Thread: While only running pg_dump, postgresql performs writes inside base/ directory. How can we stop this?

We are dumping a 4TB postgres database using pg_dump. The source is on a copy-on-write snapshot filesystem, and the target is an external drive.

While the pg_dump is running we get about 4-5MB/sec writes on the filesystem where postgresql data is (iostat), and specifically inside the base/ directory.

Since the only query running on this DB is the COPY initiated from pg_dump which only reads data, who is writing data to postgres datafiles?

We need to find a way to make postgres stop writing because the source copy-on-write filesystem gets filled up before the dump is finished.

Postgresql version is 8.4, vacuum is not running (autovacuum = off), OS is debian 6.
On Mon, Dec 2, 2013 at 6:22 AM, Spiros Ioannou <sivann@inaccess.com> wrote:
We are dumping a 4TB postgres database using pg_dump. The source is on a copy-on-write snapshot filesystem, and the target is an external drive.

While the pg_dump is running we get about 4-5MB/sec writes on the filesystem where postgresql data is (iostat), and specifically inside the base/ directory.

Since the only query running on this DB is the COPY initiated from pg_dump which only reads data, who is writing data to postgres datafiles?

It is probably setting "hint bits" on the tuples it is visiting.
 

We need to find a way to make postgres stop writing because the source copy-on-write filesystem gets filled up before the dump is finished.

Vacuum the system before taking the snapshot. 

Postgresql version is 8.4, vacuum is not running (autovacuum = off), OS is debian 6.

Since autovacuum is off, what are you doing about vacuuming?

Cheers,

Jeff
Hi Jeff,
autovacuum is off on the DB running on the filesystem snapshot.
What "hint bits" do you suppose it is setting? It's running only one COPY command for days. Do you have any suggestions to make it more "read only" ?


On 2 December 2013 18:14, Jeff Janes <jeff.janes@gmail.com> wrote:
On Mon, Dec 2, 2013 at 6:22 AM, Spiros Ioannou <sivann@inaccess.com> wrote:
We are dumping a 4TB postgres database using pg_dump. The source is on a copy-on-write snapshot filesystem, and the target is an external drive.

While the pg_dump is running we get about 4-5MB/sec writes on the filesystem where postgresql data is (iostat), and specifically inside the base/ directory.

Since the only query running on this DB is the COPY initiated from pg_dump which only reads data, who is writing data to postgres datafiles?

It is probably setting "hint bits" on the tuples it is visiting.
 

We need to find a way to make postgres stop writing because the source copy-on-write filesystem gets filled up before the dump is finished.

Vacuum the system before taking the snapshot. 

Postgresql version is 8.4, vacuum is not running (autovacuum = off), OS is debian 6.

Since autovacuum is off, what are you doing about vacuuming?

Cheers,

Jeff

On Tue, Dec 10, 2013 at 12:43 AM, Spiros Ioannou <sivann@inaccess.com> wrote:
Hi Jeff,
autovacuum is off on the DB running on the filesystem snapshot.

__Data extract__.

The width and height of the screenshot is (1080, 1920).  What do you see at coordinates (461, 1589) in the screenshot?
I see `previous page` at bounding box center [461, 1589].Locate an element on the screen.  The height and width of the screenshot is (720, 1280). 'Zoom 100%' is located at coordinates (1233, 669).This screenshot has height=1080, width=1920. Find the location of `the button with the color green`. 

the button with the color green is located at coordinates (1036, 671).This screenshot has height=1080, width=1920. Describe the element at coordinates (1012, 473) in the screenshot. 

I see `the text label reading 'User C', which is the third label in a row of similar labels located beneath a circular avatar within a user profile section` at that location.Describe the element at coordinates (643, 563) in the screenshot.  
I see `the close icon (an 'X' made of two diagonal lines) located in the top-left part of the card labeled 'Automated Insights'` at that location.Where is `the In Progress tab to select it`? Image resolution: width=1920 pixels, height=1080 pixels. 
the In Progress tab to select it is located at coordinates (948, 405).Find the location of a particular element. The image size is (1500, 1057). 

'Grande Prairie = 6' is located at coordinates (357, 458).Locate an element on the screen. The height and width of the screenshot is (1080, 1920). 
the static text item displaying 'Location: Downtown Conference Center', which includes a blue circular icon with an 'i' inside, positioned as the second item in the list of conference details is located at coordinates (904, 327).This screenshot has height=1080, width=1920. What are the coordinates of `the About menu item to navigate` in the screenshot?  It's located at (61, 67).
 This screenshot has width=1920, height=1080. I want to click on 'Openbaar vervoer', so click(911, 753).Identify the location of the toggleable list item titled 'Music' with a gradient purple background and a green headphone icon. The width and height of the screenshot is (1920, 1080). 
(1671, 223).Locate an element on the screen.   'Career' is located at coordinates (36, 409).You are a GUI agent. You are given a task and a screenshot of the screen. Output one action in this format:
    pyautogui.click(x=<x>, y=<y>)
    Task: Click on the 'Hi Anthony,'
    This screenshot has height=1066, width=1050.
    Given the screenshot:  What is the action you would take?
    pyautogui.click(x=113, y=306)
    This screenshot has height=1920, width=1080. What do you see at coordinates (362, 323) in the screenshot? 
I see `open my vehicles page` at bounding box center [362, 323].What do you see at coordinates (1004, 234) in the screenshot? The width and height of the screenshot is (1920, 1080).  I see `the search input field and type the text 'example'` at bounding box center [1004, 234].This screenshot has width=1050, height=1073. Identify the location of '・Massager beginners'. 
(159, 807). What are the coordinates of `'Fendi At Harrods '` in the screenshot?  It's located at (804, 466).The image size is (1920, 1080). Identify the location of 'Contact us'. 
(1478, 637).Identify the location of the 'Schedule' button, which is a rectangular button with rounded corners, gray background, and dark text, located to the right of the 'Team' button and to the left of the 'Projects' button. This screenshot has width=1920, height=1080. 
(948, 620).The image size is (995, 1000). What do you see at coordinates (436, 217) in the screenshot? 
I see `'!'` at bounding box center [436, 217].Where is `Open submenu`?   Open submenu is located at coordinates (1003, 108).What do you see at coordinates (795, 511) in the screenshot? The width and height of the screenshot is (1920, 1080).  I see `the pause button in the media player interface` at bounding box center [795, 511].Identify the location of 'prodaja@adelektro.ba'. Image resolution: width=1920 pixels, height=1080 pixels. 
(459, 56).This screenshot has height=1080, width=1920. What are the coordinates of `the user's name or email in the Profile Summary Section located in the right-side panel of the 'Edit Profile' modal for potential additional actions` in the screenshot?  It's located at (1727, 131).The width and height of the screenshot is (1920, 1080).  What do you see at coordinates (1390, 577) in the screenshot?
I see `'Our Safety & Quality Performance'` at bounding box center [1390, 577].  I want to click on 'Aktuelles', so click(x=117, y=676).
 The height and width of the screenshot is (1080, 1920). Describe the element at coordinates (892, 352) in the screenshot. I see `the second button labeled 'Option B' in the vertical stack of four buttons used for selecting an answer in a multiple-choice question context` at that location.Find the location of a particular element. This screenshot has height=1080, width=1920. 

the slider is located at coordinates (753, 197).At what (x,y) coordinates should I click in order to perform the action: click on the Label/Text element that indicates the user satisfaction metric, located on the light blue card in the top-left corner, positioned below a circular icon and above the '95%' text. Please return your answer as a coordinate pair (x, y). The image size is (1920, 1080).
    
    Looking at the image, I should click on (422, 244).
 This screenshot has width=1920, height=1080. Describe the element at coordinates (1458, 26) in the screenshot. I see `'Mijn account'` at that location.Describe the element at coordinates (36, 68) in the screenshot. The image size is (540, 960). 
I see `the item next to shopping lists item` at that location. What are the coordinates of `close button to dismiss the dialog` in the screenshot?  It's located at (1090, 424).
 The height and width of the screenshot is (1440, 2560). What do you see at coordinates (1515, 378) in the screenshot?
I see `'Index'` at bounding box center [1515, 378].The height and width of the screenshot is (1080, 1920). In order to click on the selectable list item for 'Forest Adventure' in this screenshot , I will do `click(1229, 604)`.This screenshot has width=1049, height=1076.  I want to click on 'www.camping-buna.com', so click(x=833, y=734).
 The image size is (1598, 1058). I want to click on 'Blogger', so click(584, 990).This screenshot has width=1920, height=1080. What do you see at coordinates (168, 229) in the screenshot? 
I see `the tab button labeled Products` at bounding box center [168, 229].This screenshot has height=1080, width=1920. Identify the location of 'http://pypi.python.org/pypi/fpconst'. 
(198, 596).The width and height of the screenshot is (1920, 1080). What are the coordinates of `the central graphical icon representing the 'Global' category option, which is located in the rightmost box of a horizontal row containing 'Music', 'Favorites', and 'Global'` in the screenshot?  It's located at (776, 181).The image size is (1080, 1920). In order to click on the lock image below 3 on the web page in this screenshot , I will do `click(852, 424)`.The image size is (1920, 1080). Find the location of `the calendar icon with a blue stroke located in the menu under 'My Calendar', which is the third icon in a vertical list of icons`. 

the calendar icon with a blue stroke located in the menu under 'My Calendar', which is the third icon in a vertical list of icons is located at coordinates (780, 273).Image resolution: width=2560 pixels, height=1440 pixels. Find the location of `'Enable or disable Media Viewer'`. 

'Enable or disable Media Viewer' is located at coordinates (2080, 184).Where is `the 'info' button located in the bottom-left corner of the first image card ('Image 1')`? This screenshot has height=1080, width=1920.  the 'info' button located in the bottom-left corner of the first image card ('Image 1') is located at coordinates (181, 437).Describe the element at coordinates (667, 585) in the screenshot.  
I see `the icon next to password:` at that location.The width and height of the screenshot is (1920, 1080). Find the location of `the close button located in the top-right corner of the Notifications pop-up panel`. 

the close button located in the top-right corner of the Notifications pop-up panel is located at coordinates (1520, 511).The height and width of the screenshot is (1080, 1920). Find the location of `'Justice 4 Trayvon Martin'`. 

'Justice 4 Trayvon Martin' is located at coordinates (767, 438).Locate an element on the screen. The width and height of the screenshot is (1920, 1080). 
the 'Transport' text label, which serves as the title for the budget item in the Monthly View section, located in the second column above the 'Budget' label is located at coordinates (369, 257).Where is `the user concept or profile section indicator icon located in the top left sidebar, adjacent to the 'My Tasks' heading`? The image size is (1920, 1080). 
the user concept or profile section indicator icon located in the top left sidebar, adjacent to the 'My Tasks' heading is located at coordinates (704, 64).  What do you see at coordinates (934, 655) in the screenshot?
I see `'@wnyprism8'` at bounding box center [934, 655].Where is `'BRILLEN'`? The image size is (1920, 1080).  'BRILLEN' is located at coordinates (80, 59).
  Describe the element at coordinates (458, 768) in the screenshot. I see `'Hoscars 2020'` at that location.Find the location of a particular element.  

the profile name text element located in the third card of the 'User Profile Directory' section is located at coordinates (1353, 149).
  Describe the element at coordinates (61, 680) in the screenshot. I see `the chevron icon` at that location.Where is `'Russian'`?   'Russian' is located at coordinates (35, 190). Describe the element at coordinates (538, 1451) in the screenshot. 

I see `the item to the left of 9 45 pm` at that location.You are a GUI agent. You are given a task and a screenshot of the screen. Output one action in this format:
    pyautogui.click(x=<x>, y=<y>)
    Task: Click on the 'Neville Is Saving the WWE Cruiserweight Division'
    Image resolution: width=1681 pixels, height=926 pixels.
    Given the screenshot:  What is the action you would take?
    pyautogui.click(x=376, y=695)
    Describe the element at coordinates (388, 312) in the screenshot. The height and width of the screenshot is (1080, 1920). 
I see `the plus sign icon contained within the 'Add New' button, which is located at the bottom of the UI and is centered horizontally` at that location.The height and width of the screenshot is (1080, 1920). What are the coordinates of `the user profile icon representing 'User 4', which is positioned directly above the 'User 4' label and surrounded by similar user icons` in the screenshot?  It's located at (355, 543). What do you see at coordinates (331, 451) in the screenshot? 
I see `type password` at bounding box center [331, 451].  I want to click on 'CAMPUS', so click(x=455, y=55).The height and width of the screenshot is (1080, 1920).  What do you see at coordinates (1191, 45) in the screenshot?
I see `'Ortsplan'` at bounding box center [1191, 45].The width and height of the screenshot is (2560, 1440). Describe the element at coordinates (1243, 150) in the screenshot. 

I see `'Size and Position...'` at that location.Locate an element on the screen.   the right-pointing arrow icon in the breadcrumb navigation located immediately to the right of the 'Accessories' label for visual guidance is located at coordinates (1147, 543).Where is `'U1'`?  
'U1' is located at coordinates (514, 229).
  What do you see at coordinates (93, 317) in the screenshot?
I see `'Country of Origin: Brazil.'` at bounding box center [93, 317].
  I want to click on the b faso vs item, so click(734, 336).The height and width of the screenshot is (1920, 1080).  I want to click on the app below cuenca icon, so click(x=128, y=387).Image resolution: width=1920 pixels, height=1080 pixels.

__Exercise objective__.
Extend the thread about pg_dump causing writes in the base/ directory, beginning right after its final line. The data above was drawn from a different source than the thread.

__Task result__.
Which probably makes sense on the snapshot, but is it also off on the pre-snapshot database?
 
What "hint bits" do you suppose it is setting? It's running only one COPY command for days. Do you have any suggestions to make it more "read only" ?


When a query sees a tuple that is still listed as part of an open transaction, it needs to figure out whether that transaction has now completed, and if so whether it committed or aborted.  This can be quite a bit of work to do, so once complete it sets a hint bit locally to that tuple, so that the next visitor doesn't have to repeat the work.  I don't believe that there is any way to turn this off, unless you want to run your own custom build of PostgreSQL.

Cheers,

Jeff
- autovacuum is not off in the pre-snapshot (production) database. It auto-runs every 2 weeks to avoid transaction ID wraparound.
- I tried modifying pgdump to have a more relaxed transaction isolation (READ UNCOMMITTED) instead of the default (serializable) but this didn't help.
thanks for the info.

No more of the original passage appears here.